Afterwards, Nathan has a conversation with his mother, Angela Petrelli, and Peter. Nathan suspects Angela of being the "Rebel" but she dismisses it, claiming she would never betray Nathan and she is in full support of his agency. Nathan tries to convince Peter to come back with him so he can be safely arrested. Peter disagrees after Nathan won't say he does it because he loves Peter. Peter reabsorbs Nathan's ability and flies away to safety. Nathan wants to go after his brother but is stopped by Angela. She tells Nathan she's dreamed of the future again, telling him "the game has changed" and that he "needs to be ready." She then whispers something to Nathan, after which it shows Nathan looking off in apparent awe.

Peter goes ahead and sends the video to news stations. Seeing it on the news that night, Danko straps Matt to a vest of bombs (fulfilling one of his paintings), drugs him and dumps him in the middle of Washington D.C. in order to make people "understand" that people with abilities are terrorists by presumably detonating the bomb Matt's attached to.

Meanwhile, Sylar and Luke Campbell continue their drive as Sylar searches for his father. They stop at an abandoned, boarded up diner, where Sylar has several flashbacks pertaining to his childhood. He remembers spotting a man and his father exchanging money prior to his father's immediate departure. In his memory, young Sylar chases his father outside of the restaurant and witnesses his father murder his mother in their car using telekinesis to cut her forehead, much like Sylar's own weapon of choice.

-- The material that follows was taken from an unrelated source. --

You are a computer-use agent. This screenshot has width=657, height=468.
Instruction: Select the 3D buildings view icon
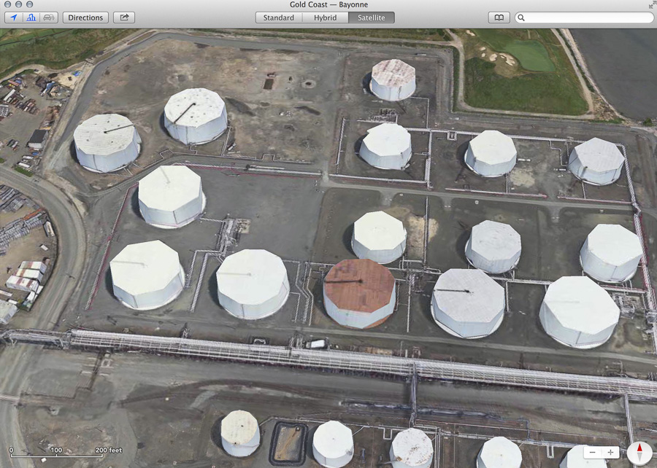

After his flashback ends, Sylar vows to gain revenge on his father and demands that Luke return home to his mother.

Claire Bennet has continued to hide Alex Woolsley from Danko's men and the operation. Claire keeps him in her closet at first but then when her mother Sandra finds him she concedes that she is protecting him. At first Sandra is angry and disappointed, but she then offers to help Alex escape. She says that there is a van outside watching the house and then makes a fake ID for Alex. Later, Claire talks with her mother. Claire apologizes for dragging her mother into this, and asks her whether she and Noah are going to get a divorce. Sandra assures her she is not the reason they are having issues, and says she doesn't know yet. Claire and Alex also share a brief moment, wondering if things were different they might go out. Sandra then distracts the people watching the house, allowing Claire and Alex to escape out the back. After being chased, they hide in a pool to avoid being seen. While in the pool, Alex gives her mouth-to-mouth for oxygen, resulting in a kiss. At the end of the episode, Eric Doyle comes to Claire saying that Rebel has told him that Claire will help him.

===Rebellion, Part 4: Left Behind===
In graphic novels, it is explained that at the same time Peter and Matt enter Building 26 to find Daphne, the 'Rebel' team is looking for Micah's family there too. In his way out, Peter even meets West Rosen, but they ignore each other and continue their respective missions.

==Music==
- Fleetwood Mac — "The Chain"

==Critical reception==
Steve Heisler of The A.V. Club rated this episode a C−.

Robert Canning of IGN gave the episode 5.8 out of 10.